Andrà sugli schermi «The other side of the wind» («L’altra faccia del vento): le bobine erano bloccate da 40 anni per battaglie legali. Netflix finanzierà montaggio e restauro
Le bobine sono partite lunedì 13 marzo da Parigi per Los Angeles: 1.083 scatole di negativi che per quarant’anni sono rimasti custoditi, e bloccati, nei laboratori LTC, poco fuori Parigi. Dentro era conservato tutto il materiale necessario per montare The Other Side of the Wind (L’altra faccia del vento), l’ultimo film girato da Orson Welles, che aveva iniziato le riprese il 23 agosto 1970 ma che non era mai arrivato al momento del montaggio.
Le ragioni, oltre alla proverbiale pignoleria e alla poca metodicità del regista (abituato a portare avanti molti progetti insieme, senza mai finirne nessuno), erano eminentemente economiche: prima la crisi della coproduttrice iraniana Saci, travolta dalla fine del potere dello Scià, poi le liti tra le due eredi di Welles, la figlia Beatrice e l’ultima compagna Oja Kodar, che spesso hanno cercato di ostacolarsi reciprocamente. E proprio le resistenze della Kodar, dicono i bene informati, sono quelle cadute per ultime, quando ormai il progetto di ricostruzione — annunciato nell’ottobre 2014 e mai concretizzatosi — sembrava tramontato. Invece la testardaggine dei produttori Frank Marshall e Filip Jan Rymsza ha avuto la meglio, grazie al decisivo intervento di Netflix, che ha assicurato i capitali per portare a termine l’operazione (e convincere la poco malleabile Kodar) sotto la supervisione artistica di Peter Bogdanovich, a cui Welles aveva affidato il progetto «se gli fosse successo qualcosa».
Non tutti i giorni capita di ritrovare un film dato per perduto e nella carriera di Welles di questi «progetti incompiuti» ce ne sono molti, dal Don Chisciotte (i cui frammenti sono sparsi per l’Europa) a Too Much Johnson (di cui sono state ritrovate a Pordenone le scene non montate), ma The Other Side of the Wind ha un valore particolare, perché nelle sue intenzioni doveva essere una specie di testamento artistico, l’atto finale di un regista che vedeva Hollywood cambiare rapidamente (ed emarginarlo), cancellando troppo in fretta il ricordo del passato. E proprio il passato è il tema intorno a cui gira il film che, come aveva spiegato lo stesso Welles alla rivista spagnola Dirigido por…, raccontava l’ultimo giorno di vita di un celebre regista, J. J. Hannaford, la cui personalità era stata creata mescolando spunti hemingwayani e suggestioni della vita di chi lo interpretava, cioè John Huston. Ma che ci fosse molto di autobiografico, lo ammise lo stesso Welles quando disse che Hannaford era «un vagabondo. La maggior parte delle volte che girò un film lo fece il più possibile lontano dagli studi della California.
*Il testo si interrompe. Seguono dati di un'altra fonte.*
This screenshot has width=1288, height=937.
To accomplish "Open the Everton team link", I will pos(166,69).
Lavorava per Hollywood ma portava la sua cinepresa in tutto il mondo». Praticamente il suo ritratto!
Ambientato durante una festa organizzata per il suo compleanno, il film schierava molti altri nomi di Hollywood, tutti accorsi ad aiutare Welles nel suo ultimo progetto: Peter Bogdanovich, Lilly Palmer, Susan Strasberg, Norman Foster, Gary Graves, Curtis Harrington, Dennis Hopper, Henry Jaglom, Paul Mazursky, Claude Chabrol, Oja Kodar, a cui il regista aveva affidato il ruolo dei suoi amici/nemici, divisi — secondo le parole di Welles — tra gli ammiratori che «hanno messo a punto un vocabolario di elogi fino a farlo scoppiare e i suoi nemici che, ancora numerosi, hanno esaurito gli insulti da molto tempo».
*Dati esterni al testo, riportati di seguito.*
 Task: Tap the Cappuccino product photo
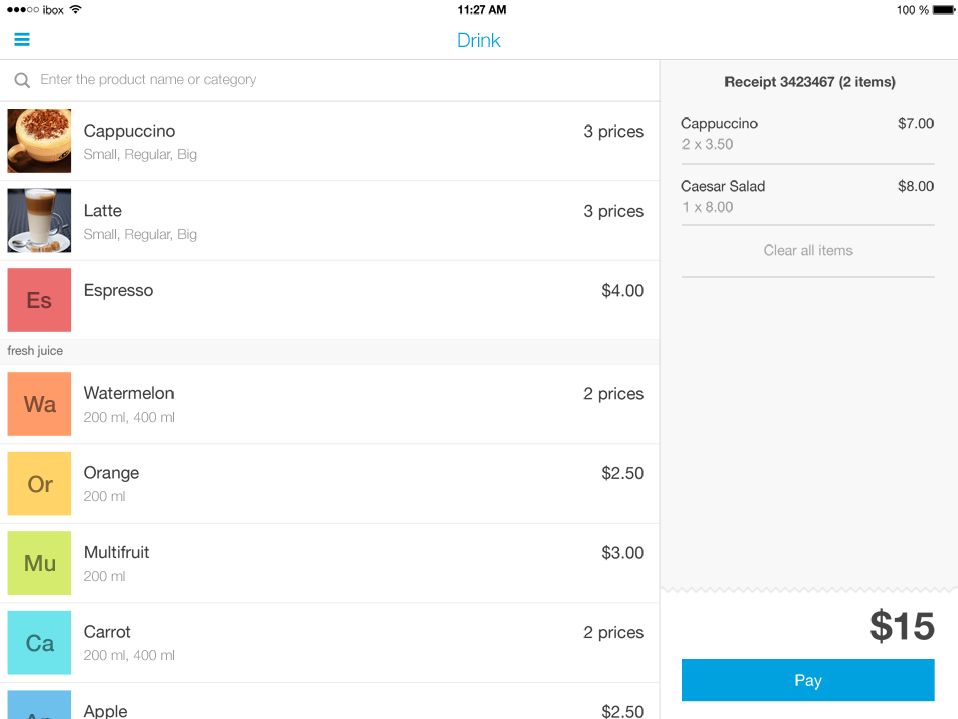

A complicare ancora di più la trama, in cui si mescolano presente e passato, anche la voglia di Welles di sperimentare, che lo spinse a girare alcune scene in 8mm, altre il 16 e altre ancora in 35, a volte a colori a volte in bianco e nero, per ribadire che Hannaford «era un uomo con molte maschere». Che i giornalisti nel film cercano di strappargli ma che Welles difende strenuamente, convinto che il «vero mistero di un uomo» non è la natura della sua morte (nel film non si capisce se suicidio o no) ma «la sua natura di uomo, come artista e come fabbricante di maschere».